* Job item
Turn the entries from the line containing "This screenshot has width=1024, height=769." through the line containing "windows-watermark-line1: Windows 11 Pro Insider Preview is" into a two-column CSV with the headers entry and answer. Use one row per entry, put each value in a quoted field with line breaks changed to spaces, and leave the pictures out.

* Source material
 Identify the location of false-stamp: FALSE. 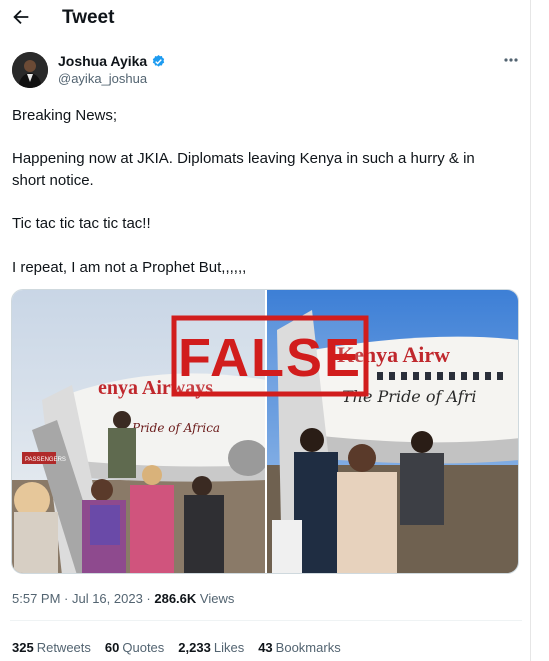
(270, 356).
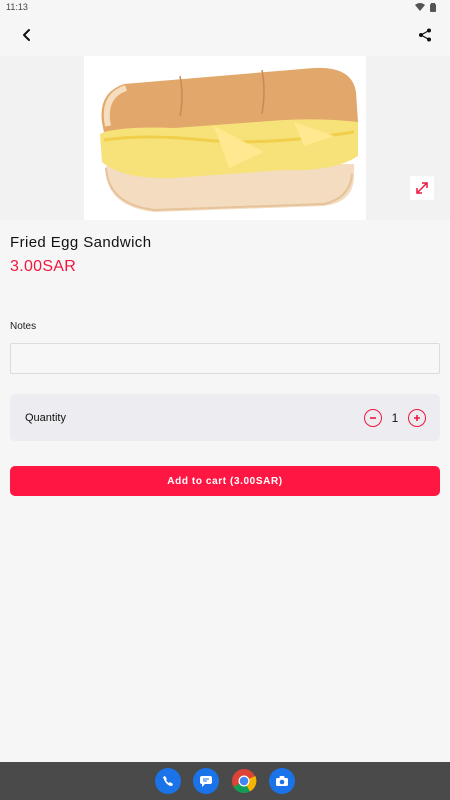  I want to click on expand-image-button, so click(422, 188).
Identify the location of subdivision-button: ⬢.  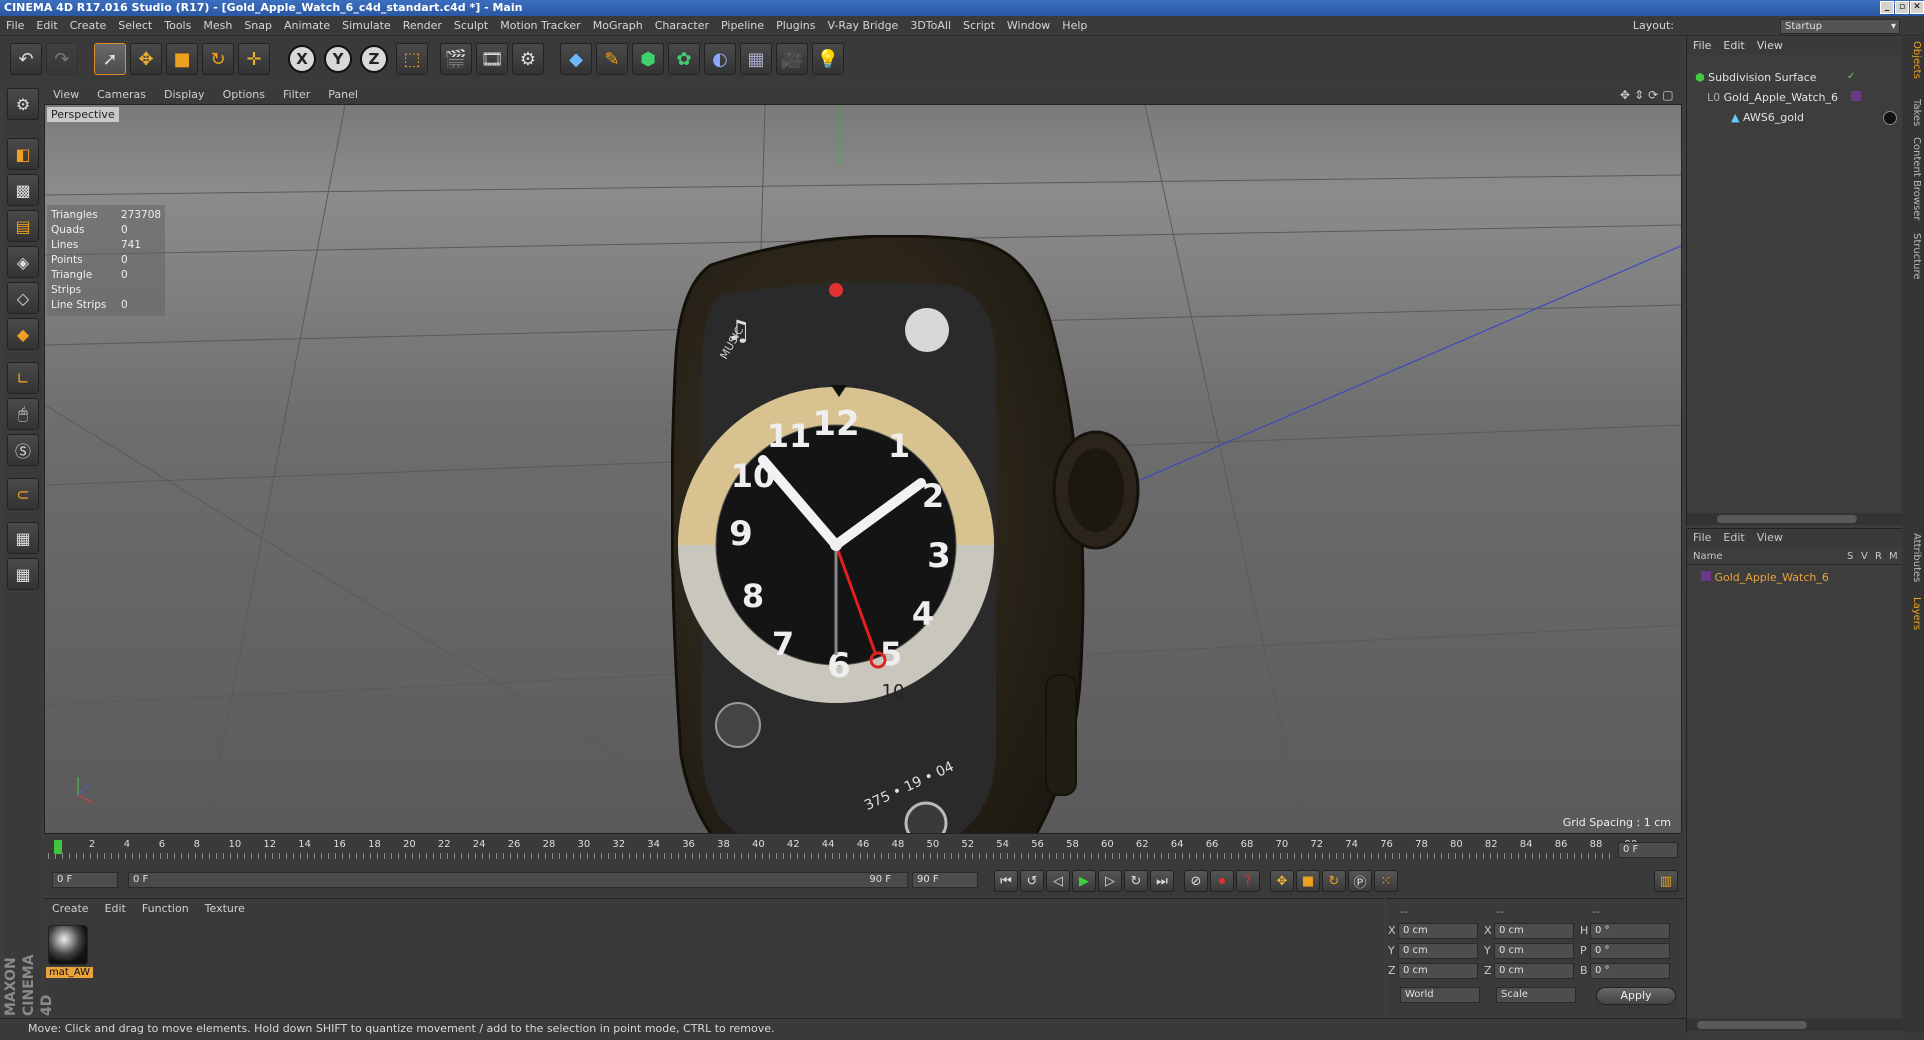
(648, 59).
--
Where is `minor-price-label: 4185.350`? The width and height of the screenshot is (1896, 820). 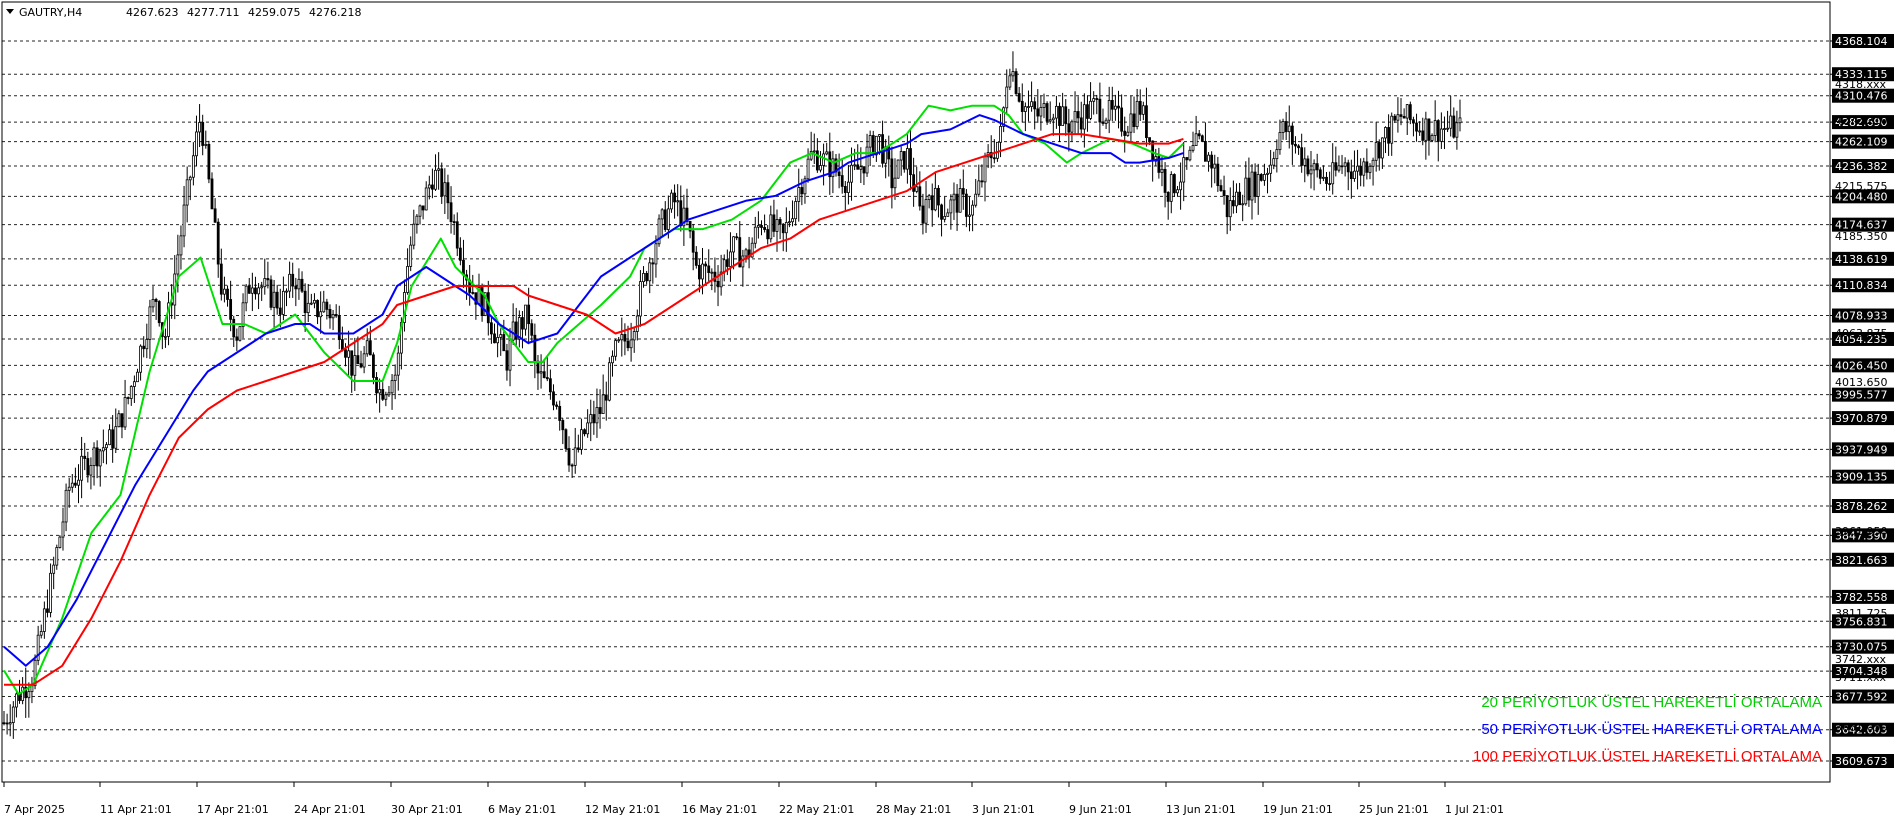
--
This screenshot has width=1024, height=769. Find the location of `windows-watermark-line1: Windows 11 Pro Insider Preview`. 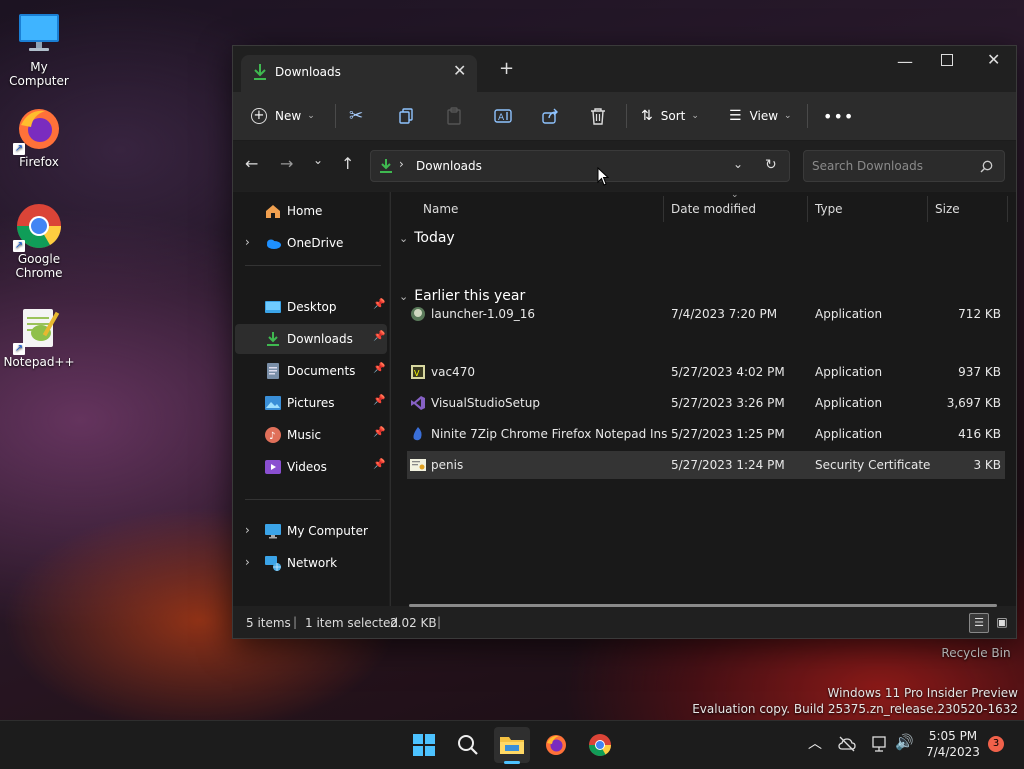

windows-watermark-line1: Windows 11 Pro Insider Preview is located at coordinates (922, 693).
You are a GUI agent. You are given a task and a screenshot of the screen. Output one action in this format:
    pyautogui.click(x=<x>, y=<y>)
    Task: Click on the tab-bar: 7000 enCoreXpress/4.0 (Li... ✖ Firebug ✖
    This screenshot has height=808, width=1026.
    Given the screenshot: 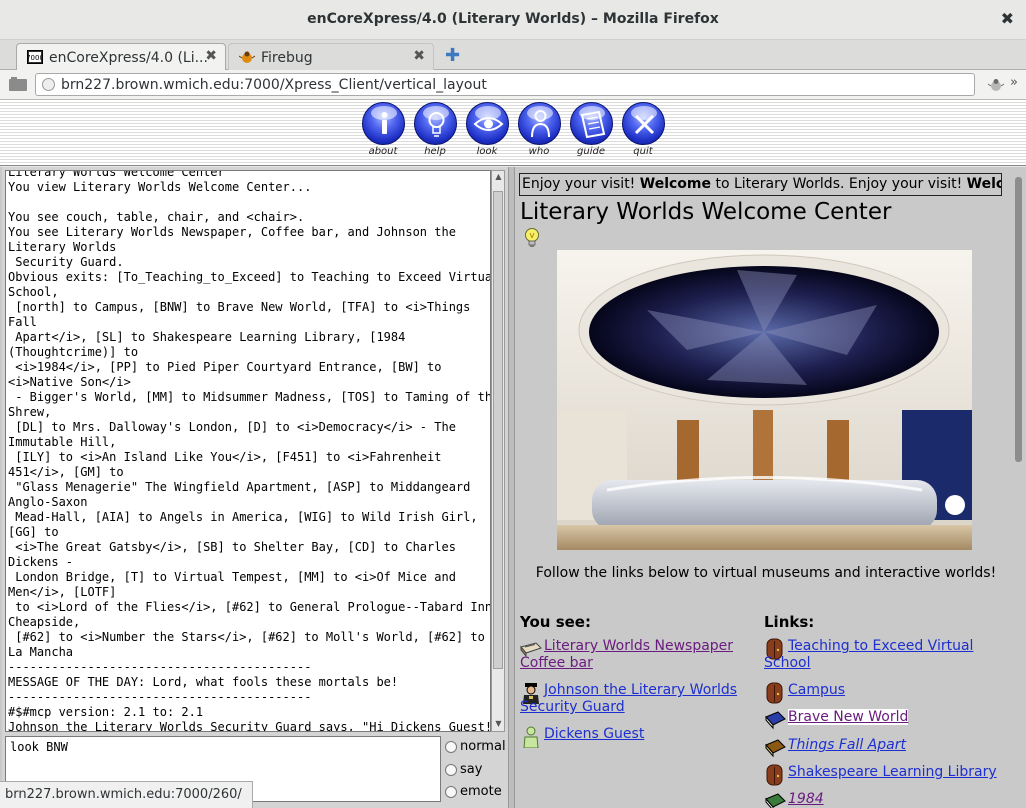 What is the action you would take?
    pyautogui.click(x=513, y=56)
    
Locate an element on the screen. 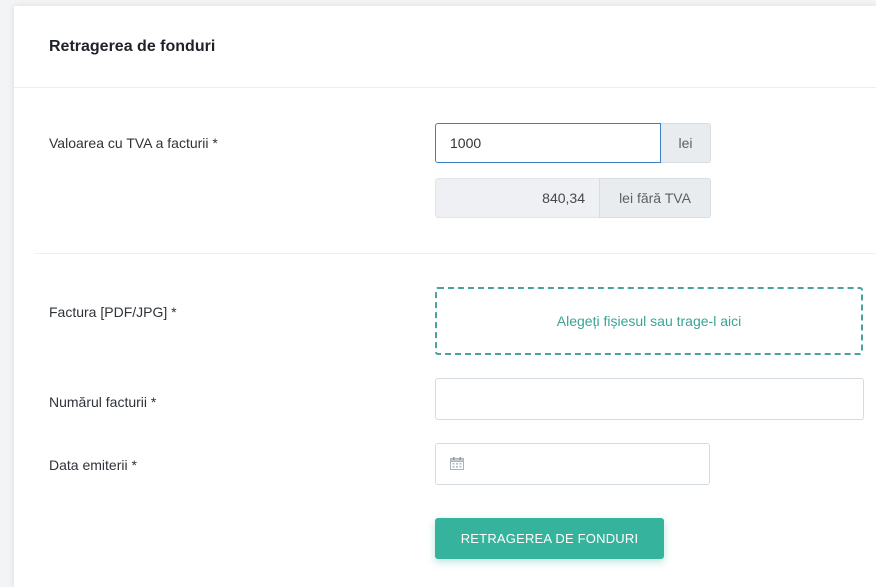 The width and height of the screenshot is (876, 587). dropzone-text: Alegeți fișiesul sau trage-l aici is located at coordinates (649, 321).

* Result of the task
entry,answer
"This screenshot has width=1024, height=769. Find the location of `windows-watermark-line1: Windows 11 Pro Insider Preview`.","windows-watermark-line1: Windows 11 Pro Insider Preview is located at coordinates (922, 693)."